## Instructions for the task
Only one span of the listing below is wanted: the lines from the one with "Depression & Negative Thoughts (78, 891)" through the one with "[Los Chávez] (203, 1286)", reproduced exactly, both ends kept.

## Record excerpts
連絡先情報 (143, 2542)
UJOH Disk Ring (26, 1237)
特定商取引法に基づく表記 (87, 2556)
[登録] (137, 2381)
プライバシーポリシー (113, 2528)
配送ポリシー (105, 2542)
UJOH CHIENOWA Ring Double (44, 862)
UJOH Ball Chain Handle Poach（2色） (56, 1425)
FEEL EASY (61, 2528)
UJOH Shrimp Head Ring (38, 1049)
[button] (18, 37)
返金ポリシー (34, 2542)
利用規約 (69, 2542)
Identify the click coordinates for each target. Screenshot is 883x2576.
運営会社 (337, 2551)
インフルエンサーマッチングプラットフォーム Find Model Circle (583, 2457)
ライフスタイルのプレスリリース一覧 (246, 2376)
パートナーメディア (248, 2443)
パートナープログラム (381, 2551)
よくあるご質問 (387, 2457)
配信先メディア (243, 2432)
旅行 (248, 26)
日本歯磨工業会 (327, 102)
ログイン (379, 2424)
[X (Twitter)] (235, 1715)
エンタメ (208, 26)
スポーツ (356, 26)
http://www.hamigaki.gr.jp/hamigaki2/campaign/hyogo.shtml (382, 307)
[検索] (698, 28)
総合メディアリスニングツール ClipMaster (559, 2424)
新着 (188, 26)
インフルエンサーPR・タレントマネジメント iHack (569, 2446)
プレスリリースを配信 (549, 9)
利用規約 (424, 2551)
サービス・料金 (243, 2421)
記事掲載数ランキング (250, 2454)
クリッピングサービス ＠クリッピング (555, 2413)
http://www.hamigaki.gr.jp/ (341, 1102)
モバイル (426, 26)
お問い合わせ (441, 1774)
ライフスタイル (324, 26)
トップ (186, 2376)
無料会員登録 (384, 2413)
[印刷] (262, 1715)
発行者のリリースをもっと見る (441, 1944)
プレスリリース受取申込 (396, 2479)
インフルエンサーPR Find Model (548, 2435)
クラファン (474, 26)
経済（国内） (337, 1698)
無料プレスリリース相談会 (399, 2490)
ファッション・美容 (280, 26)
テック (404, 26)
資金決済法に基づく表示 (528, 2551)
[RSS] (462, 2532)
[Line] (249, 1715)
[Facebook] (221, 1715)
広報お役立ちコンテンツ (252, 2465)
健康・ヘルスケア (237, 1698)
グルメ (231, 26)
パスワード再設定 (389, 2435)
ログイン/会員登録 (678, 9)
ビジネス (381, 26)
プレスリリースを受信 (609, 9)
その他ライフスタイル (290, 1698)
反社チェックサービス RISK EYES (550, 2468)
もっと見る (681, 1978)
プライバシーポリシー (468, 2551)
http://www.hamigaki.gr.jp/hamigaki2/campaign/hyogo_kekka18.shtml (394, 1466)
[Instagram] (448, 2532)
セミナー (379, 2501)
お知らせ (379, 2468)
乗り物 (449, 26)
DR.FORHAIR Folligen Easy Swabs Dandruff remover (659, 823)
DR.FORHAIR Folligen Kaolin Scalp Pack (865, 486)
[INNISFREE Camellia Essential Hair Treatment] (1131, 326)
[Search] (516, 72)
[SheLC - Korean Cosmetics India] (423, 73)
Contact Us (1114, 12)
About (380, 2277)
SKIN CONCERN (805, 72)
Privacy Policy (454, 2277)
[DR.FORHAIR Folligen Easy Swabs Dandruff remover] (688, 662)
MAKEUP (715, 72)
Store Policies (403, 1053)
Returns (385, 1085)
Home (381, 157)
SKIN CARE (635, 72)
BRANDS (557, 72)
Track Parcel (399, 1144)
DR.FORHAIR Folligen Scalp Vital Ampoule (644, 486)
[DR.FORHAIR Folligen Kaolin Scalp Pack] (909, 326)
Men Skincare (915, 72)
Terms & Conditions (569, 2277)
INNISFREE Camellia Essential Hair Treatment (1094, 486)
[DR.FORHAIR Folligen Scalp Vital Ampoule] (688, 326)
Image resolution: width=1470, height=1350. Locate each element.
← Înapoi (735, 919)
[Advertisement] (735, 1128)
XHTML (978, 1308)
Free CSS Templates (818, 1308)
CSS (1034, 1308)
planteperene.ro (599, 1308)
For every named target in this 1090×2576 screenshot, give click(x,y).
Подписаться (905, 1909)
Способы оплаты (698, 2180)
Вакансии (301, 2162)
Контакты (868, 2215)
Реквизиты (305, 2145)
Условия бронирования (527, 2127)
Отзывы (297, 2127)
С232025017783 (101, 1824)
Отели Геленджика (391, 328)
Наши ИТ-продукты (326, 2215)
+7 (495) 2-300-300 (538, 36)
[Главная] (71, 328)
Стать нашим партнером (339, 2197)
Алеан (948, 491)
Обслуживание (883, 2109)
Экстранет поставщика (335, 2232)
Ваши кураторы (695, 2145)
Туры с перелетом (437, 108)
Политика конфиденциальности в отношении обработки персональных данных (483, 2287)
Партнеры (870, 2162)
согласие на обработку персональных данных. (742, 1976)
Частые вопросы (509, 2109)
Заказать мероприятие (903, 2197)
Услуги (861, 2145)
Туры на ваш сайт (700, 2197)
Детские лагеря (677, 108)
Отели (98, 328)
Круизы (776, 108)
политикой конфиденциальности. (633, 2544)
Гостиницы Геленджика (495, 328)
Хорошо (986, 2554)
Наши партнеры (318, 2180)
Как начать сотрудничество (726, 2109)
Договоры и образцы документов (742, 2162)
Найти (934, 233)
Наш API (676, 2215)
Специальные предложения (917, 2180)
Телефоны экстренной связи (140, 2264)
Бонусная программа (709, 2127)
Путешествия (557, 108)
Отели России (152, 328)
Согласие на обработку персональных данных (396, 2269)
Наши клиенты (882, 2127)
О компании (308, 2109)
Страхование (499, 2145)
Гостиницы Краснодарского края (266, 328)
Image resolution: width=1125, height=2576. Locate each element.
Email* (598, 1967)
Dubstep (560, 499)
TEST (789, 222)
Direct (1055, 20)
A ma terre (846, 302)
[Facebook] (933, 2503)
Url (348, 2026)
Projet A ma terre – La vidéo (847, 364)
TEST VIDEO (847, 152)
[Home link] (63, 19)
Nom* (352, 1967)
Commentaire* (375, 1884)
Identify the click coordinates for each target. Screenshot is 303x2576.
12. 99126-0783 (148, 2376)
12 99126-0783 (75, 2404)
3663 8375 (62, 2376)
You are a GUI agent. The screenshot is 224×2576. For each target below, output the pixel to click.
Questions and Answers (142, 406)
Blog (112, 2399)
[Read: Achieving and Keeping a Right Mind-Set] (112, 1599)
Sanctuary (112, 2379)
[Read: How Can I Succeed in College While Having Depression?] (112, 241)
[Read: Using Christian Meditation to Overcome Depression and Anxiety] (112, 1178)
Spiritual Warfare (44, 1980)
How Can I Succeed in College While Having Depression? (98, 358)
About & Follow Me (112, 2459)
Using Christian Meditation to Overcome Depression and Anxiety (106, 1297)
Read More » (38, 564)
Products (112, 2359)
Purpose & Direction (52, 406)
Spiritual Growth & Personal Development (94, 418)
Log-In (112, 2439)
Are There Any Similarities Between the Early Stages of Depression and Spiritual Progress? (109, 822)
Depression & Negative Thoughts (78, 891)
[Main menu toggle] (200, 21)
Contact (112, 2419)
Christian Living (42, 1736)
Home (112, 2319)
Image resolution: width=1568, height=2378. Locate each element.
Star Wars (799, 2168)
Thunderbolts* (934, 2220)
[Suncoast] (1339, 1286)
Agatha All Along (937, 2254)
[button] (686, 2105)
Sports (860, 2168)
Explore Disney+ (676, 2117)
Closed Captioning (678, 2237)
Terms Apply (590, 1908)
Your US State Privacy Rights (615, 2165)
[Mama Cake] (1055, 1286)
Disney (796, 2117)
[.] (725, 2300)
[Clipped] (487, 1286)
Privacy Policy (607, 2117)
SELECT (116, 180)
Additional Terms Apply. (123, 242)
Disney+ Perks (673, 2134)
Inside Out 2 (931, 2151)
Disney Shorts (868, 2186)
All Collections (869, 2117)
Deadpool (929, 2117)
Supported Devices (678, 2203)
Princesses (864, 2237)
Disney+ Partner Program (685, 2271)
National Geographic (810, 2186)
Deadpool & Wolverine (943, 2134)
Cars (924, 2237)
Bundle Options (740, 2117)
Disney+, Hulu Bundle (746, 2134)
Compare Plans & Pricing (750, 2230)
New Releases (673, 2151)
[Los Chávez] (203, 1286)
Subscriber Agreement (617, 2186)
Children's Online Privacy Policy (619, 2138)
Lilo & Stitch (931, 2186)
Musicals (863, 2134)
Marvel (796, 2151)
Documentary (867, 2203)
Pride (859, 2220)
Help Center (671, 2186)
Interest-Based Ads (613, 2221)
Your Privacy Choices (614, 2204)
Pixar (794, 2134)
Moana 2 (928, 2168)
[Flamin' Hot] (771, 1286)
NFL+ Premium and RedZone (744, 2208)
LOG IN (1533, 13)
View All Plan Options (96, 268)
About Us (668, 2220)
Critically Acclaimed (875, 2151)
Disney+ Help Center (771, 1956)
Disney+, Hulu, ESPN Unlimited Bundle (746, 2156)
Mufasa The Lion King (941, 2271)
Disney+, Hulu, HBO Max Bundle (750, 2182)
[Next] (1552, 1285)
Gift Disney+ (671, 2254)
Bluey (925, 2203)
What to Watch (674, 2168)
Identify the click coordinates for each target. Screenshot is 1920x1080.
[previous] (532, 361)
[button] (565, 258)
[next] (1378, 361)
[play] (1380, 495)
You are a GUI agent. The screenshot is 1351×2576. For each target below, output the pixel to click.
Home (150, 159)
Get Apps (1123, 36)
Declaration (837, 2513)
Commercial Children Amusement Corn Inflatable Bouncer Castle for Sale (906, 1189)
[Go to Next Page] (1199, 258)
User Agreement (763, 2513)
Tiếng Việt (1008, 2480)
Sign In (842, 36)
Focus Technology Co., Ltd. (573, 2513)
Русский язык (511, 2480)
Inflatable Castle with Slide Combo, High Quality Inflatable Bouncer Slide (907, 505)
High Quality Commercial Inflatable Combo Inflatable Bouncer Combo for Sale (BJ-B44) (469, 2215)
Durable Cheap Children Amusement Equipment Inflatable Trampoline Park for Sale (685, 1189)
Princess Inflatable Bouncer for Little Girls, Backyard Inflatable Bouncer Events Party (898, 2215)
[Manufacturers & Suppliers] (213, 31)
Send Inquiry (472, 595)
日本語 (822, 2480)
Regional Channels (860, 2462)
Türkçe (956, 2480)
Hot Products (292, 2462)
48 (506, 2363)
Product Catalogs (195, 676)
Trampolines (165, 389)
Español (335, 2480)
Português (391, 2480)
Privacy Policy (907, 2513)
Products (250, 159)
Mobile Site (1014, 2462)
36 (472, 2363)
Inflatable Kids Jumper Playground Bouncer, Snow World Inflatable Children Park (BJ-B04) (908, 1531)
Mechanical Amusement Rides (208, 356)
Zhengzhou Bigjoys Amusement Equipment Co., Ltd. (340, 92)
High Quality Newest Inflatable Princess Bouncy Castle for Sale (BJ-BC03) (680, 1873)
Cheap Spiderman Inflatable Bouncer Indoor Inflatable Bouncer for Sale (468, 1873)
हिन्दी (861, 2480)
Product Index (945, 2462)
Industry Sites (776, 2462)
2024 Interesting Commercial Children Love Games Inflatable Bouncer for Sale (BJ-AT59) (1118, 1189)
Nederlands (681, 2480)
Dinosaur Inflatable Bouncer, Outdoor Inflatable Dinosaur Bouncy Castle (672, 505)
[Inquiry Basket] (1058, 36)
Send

## Exercise answer
Depression & Negative Thoughts (78, 891)
[Main menu toggle] (200, 21)
Contact (112, 2419)
Christian Living (42, 1736)
Home (112, 2319)
Image resolution: width=1568, height=2378. Locate each element.
Star Wars (799, 2168)
Thunderbolts* (934, 2220)
[Suncoast] (1339, 1286)
Agatha All Along (937, 2254)
[button] (686, 2105)
Sports (860, 2168)
Explore Disney+ (676, 2117)
Closed Captioning (678, 2237)
Terms Apply (590, 1908)
Your US State Privacy Rights (615, 2165)
[Mama Cake] (1055, 1286)
Disney (796, 2117)
[.] (725, 2300)
[Clipped] (487, 1286)
Privacy Policy (607, 2117)
SELECT (116, 180)
Additional Terms Apply. (123, 242)
Disney+ Perks (673, 2134)
Inside Out 2 (931, 2151)
Disney Shorts (868, 2186)
All Collections (869, 2117)
Deadpool (929, 2117)
Supported Devices (678, 2203)
Princesses (864, 2237)
Disney+ Partner Program (685, 2271)
National Geographic (810, 2186)
Deadpool & Wolverine (943, 2134)
Cars (924, 2237)
Bundle Options (740, 2117)
Disney+, Hulu Bundle (746, 2134)
Compare Plans & Pricing (750, 2230)
New Releases (673, 2151)
[Los Chávez] (203, 1286)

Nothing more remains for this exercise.